## Required action 1:
Reproduce the part of the interview excerpt starting at "Let’s focus on" and ending at "useful on court.".
## Required action 2:
In the interview excerpt, who urged the speaker to run for class president?

## Document section:
-- -- --

Yes a little bit. It is a very young team this year. I know that they had a rush star and that they have a great potential. They have to figure it out by themselves how to use it. I am sure they will have their chances both in the conference and the NCAA tournament. But it is difficult to make any prediction as in the NCAA nothing is written. In the SEC there are some interesting teams as Auburn: I haven’t watched them play yet but I know that they have a very positive record and they have a real chance to get to the Final 4.
Let’s focus on you. On court you are a real leader, especially vocally. Where does this attitude come from? Can it be related to your mother, as she was a military?
I would say it is a combination from my mother’s and my legal guardian’s teachings (Julie Ulmer, coach Ulmer’s wife, who raised Hayes for nearly four years while his mother was deployed). Well, my mom taught me confident, to love who I am and therefore I found myself really outspoken as I am not afraid of telling what I think or what need to be said when things are wrong. Julie, instead, urged me to run for class president and to do that I was put in a position where I had to stand and speak in public. It took a while to learn how to do that, but it turned useful on court.

-- -- --

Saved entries
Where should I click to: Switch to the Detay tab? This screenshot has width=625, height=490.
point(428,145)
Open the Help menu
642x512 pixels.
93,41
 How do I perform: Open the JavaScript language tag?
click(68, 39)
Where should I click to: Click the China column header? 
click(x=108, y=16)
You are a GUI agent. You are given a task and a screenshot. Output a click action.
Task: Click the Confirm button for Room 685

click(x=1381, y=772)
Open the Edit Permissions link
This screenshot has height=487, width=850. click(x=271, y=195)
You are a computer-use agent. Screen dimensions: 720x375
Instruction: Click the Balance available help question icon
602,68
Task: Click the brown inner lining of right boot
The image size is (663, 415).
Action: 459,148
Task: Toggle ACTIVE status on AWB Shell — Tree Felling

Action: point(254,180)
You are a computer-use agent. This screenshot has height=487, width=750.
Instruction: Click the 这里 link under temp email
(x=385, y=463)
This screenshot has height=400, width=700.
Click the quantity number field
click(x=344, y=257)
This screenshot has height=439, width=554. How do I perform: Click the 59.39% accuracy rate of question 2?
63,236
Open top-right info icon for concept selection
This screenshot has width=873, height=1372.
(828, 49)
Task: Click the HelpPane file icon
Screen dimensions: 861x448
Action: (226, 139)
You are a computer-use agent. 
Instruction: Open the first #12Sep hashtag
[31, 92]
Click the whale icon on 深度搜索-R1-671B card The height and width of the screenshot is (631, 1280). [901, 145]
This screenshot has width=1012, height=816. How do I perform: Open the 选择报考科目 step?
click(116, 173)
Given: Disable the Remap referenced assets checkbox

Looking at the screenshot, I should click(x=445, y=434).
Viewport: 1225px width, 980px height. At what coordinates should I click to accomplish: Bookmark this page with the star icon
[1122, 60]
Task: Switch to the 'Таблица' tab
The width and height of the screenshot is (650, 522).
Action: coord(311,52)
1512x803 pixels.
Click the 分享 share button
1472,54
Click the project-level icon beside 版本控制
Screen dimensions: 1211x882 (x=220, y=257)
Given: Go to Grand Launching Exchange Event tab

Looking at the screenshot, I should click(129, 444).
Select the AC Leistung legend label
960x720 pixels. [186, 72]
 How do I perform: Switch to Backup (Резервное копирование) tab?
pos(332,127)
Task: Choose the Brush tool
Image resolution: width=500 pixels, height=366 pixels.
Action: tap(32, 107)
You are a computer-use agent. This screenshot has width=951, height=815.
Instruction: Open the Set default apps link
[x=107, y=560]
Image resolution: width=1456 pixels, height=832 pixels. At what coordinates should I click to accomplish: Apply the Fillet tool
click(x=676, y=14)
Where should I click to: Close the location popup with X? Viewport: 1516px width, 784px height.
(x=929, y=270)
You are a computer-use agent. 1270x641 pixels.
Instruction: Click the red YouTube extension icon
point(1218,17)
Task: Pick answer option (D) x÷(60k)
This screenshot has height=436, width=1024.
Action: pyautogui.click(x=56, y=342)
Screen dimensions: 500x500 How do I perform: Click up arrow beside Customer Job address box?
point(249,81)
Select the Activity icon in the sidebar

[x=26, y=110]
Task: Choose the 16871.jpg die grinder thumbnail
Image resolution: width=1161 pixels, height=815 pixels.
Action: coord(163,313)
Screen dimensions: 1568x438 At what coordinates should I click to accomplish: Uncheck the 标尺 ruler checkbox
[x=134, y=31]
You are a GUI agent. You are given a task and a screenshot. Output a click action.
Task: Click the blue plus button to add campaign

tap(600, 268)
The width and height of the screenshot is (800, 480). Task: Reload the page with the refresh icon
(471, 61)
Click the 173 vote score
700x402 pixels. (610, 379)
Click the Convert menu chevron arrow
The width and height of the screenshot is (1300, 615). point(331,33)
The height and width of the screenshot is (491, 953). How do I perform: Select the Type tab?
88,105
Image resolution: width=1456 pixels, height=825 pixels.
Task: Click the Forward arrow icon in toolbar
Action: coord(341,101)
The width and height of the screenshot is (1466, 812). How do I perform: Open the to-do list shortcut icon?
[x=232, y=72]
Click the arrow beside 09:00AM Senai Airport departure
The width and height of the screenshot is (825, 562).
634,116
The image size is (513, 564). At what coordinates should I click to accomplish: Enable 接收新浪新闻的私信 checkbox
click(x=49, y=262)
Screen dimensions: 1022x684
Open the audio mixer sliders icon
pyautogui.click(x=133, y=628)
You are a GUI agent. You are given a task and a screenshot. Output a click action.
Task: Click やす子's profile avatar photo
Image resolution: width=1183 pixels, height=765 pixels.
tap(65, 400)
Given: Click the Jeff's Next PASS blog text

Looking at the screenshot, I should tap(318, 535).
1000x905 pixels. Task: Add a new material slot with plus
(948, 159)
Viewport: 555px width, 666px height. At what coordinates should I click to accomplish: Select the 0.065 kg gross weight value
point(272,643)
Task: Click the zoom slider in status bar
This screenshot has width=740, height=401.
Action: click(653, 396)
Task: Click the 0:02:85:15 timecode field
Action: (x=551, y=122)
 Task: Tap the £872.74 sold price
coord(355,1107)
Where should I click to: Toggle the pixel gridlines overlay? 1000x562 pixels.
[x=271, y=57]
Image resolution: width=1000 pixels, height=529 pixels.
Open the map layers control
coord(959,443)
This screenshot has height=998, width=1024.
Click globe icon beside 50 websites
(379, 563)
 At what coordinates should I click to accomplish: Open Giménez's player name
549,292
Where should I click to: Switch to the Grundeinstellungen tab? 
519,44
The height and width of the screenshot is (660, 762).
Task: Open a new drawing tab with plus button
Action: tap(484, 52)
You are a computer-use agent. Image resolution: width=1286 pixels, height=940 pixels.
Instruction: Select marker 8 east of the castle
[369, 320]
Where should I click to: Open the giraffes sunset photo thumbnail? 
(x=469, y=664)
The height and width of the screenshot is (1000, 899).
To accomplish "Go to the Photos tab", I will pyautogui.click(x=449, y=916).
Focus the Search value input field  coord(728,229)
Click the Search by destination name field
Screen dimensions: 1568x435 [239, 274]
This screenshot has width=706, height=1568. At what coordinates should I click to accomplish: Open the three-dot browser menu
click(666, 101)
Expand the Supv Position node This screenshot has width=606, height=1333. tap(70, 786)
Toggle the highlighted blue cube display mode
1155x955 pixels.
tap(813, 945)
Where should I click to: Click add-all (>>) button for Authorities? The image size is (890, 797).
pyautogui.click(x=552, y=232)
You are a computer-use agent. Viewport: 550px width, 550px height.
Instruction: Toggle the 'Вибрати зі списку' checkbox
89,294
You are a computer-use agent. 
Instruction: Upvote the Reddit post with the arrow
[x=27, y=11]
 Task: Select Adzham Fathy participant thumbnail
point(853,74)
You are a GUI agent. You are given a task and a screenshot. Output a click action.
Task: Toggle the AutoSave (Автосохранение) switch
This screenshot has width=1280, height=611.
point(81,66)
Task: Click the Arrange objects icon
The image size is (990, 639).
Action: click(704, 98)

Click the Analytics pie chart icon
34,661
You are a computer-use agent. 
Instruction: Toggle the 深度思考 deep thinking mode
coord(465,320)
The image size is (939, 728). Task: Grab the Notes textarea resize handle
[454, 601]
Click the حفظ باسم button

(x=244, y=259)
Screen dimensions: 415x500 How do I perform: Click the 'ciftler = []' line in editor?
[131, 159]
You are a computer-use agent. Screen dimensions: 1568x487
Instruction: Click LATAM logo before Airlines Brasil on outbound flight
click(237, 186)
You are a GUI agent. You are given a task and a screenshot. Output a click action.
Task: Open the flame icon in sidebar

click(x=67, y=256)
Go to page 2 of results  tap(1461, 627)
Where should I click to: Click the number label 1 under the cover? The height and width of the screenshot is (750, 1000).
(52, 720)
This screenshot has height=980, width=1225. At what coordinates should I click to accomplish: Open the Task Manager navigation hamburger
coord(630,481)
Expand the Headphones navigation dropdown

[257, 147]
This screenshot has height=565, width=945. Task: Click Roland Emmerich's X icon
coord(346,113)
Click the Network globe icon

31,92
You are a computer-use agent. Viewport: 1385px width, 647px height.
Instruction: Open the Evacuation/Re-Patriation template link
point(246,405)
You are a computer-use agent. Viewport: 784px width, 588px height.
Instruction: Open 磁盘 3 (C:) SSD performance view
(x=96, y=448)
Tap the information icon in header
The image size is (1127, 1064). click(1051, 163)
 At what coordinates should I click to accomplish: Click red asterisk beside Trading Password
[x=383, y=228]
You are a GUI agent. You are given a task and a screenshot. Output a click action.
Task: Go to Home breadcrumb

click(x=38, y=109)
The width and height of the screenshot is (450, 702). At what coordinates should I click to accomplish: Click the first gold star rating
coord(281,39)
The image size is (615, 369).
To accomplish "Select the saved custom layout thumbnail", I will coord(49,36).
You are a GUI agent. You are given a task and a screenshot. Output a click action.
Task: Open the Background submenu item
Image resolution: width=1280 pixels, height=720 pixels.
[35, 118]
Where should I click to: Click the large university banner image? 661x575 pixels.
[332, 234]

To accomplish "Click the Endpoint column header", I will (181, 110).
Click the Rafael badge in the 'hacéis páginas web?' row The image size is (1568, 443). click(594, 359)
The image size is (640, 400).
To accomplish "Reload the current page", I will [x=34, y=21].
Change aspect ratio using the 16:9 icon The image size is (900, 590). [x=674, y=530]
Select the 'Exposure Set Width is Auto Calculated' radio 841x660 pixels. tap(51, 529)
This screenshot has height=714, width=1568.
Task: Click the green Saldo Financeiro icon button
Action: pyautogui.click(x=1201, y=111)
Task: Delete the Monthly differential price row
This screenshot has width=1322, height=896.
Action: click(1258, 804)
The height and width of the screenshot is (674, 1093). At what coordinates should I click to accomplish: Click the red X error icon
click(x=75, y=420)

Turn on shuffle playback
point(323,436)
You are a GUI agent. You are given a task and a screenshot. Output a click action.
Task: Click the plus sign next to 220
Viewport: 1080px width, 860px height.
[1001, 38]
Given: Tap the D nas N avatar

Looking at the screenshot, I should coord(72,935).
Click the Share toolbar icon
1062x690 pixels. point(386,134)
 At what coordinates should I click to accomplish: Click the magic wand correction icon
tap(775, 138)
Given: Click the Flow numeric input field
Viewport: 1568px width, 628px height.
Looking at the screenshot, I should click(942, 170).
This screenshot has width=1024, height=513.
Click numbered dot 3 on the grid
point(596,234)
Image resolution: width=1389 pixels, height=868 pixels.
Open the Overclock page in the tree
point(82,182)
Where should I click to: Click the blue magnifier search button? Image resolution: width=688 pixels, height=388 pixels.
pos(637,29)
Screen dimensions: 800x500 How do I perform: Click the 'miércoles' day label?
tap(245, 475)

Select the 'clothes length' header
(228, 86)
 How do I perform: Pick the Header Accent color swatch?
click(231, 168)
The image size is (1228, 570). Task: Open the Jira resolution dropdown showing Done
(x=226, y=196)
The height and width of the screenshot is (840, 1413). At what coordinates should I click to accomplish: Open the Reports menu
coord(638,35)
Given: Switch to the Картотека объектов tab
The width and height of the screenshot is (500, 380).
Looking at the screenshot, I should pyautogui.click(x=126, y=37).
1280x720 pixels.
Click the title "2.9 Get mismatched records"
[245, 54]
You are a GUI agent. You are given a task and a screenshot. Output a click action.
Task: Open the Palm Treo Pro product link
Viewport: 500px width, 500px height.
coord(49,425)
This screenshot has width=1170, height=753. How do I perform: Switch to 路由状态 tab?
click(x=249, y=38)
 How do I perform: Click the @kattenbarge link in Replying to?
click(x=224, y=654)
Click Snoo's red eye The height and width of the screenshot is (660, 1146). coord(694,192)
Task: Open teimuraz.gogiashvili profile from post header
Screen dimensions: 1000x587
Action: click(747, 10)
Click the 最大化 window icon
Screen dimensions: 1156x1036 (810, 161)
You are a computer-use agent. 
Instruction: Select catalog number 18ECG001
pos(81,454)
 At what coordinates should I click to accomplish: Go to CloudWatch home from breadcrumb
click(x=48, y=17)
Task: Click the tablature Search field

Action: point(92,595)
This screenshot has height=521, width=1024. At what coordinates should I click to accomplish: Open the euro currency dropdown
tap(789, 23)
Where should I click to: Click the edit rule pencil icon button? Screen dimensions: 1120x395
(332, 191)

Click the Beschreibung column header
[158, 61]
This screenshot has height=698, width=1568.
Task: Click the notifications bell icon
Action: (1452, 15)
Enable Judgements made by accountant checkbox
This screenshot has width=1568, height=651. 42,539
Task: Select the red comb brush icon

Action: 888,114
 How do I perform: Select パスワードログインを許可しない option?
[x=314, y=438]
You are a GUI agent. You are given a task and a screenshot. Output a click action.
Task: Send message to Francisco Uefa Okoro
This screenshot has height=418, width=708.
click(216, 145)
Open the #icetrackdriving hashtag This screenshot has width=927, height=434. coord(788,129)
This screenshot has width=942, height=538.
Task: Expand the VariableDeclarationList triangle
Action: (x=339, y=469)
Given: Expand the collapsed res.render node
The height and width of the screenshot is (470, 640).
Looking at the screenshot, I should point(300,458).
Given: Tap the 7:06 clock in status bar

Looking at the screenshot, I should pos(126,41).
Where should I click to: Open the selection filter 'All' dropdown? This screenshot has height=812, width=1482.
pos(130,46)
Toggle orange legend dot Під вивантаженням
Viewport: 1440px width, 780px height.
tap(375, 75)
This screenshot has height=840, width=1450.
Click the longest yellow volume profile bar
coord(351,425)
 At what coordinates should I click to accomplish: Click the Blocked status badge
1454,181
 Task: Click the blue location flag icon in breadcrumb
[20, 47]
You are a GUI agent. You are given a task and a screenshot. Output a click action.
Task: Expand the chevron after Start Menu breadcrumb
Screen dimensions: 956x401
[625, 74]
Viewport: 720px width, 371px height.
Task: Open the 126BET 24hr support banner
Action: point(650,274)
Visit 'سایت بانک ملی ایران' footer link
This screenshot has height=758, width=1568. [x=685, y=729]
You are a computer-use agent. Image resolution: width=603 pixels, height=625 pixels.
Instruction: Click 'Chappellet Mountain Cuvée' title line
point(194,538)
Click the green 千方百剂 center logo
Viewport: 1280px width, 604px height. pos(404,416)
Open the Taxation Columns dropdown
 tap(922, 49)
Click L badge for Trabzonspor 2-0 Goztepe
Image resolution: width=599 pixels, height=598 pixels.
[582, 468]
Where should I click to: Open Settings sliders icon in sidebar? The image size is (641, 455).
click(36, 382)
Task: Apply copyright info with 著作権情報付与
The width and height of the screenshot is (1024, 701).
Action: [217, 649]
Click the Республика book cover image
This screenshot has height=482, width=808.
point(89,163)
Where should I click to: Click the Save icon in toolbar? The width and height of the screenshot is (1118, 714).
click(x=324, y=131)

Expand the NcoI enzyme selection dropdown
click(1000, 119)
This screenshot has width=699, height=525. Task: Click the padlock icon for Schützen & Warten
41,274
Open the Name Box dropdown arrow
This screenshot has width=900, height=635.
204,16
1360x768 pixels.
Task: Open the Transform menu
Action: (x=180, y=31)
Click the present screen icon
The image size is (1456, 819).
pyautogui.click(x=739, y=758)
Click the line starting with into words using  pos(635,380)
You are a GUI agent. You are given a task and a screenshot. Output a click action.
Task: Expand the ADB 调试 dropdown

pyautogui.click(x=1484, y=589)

-- -- --

## Problem solution 1:
Let’s focus on you. On court you are a real leader, especially vocally. Where does this attitude come from? Can it be related to your mother, as she was a military?
I would say it is a combination from my mother’s and my legal guardian’s teachings (Julie Ulmer, coach Ulmer’s wife, who raised Hayes for nearly four years while his mother was deployed). Well, my mom taught me confident, to love who I am and therefore I found myself really outspoken as I am not afraid of telling what I think or what need to be said when things are wrong. Julie, instead, urged me to run for class president and to do that I was put in a position where I had to stand and speak in public. It took a while to learn how to do that, but it turned useful on court.

## Problem solution 2:
Julie Ulmer, the speaker's legal guardian.